If however the resource restriction is such that despite the open nature of the environment (ability for other individuals seeking that resource to go find it else where) the resource is only found in one area, then again moral conflict and the need to engage in altruistic negotiations presents but again ONLY because the group size of the agents involved has gone from n=1 to n=k where k is any number above 1.
Thus if moral decisions can be so readily modulated by a mathematical concept as fundamental as group size and since the restrictions of resource and environment modulate those decisions, the emergent web of possible options all mathematically described are entirely within the description, if not in the absolute than in the probable of Scientific methods.

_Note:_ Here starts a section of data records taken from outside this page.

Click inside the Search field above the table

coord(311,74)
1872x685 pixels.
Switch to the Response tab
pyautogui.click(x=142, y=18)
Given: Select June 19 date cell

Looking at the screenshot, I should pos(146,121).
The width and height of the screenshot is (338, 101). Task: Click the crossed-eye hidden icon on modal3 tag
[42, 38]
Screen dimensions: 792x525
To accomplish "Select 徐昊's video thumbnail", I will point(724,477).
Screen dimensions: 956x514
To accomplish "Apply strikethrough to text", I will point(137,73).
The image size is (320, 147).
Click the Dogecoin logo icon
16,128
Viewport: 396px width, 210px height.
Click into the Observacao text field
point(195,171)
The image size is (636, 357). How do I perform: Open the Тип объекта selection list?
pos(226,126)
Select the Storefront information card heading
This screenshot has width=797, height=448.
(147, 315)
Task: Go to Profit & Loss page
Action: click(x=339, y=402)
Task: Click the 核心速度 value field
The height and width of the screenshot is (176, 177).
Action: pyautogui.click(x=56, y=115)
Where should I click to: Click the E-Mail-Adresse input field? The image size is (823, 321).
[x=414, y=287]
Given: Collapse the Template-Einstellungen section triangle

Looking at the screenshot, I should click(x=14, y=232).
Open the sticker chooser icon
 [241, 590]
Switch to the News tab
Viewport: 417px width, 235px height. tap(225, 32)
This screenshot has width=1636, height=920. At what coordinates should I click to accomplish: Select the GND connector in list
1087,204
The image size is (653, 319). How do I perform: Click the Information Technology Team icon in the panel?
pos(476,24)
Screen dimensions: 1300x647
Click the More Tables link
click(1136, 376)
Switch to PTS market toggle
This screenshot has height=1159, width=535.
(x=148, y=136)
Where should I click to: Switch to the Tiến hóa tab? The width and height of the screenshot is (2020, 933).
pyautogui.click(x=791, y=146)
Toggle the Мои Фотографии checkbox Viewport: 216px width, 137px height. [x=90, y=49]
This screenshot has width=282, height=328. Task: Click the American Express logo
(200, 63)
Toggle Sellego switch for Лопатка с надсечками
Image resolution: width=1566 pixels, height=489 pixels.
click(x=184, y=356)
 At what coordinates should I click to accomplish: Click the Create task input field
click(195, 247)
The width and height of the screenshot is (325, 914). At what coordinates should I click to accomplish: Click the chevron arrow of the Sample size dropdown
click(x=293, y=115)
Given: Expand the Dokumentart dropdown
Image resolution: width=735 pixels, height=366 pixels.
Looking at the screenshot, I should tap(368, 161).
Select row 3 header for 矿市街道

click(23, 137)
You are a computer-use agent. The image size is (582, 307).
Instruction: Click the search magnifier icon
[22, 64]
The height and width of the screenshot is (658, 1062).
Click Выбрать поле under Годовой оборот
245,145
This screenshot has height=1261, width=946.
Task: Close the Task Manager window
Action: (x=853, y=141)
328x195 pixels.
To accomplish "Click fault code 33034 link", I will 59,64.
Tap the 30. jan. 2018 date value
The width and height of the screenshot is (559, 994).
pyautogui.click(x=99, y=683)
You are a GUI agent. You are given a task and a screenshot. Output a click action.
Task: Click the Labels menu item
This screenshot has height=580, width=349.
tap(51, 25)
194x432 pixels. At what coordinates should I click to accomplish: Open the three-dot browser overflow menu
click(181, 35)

As aside, these issues are not ones that only humans possess, all animals that interact in groups either temporarily or continually via social interaction must be constrained by these realities.
Apparent difficulties in doing (describing the "moral" by Science) so are only failings of applying sufficient resolution to the problem of describing the dynamics of group size, visceral resource requirement within the individuals in the group, availability of resources in the local environment and finally openness of the environment to exploration for additional caches of desired resources. They make identification of the choices that emerge in the altruistic and moral interactions that result when those attributes are variably restricted more difficult but they remain solidly within the realm of Scientific questions even when the judgements being made seem to slip beyond the empirically testable and quantifiable realm.
So that settled what of Feynman's question? He put it as:
"I don't know the answer to this central problem – the problem of maintaining the real value of religion, as a source of strength and of courage to most men, while, at the same time, not requiring an absolute faith in the metaphysical aspects." -- The Relation of Science and Religion
Given the results of the previous exposition the answer is it doesn't matter, the dynamism of possibilities involve all manner of personal explorations of the interactions. That some people can come to maintain high value derived from their religious views while simultaneously holding scientific views should not be surprising as we shouldn't be examining the problem as a static entity. People's views evolve over time, their moral fabric (as proven clearly in the thought experiment above) appears and disappears, expands and contracts in quantifiable if numerically exhaustive variation but the nuance of particular views based on modulation of the recognized factors of group size, resource need, resource availability and environmental openness enable parallel existence of seemingly contradictory positions realized as these needs shift.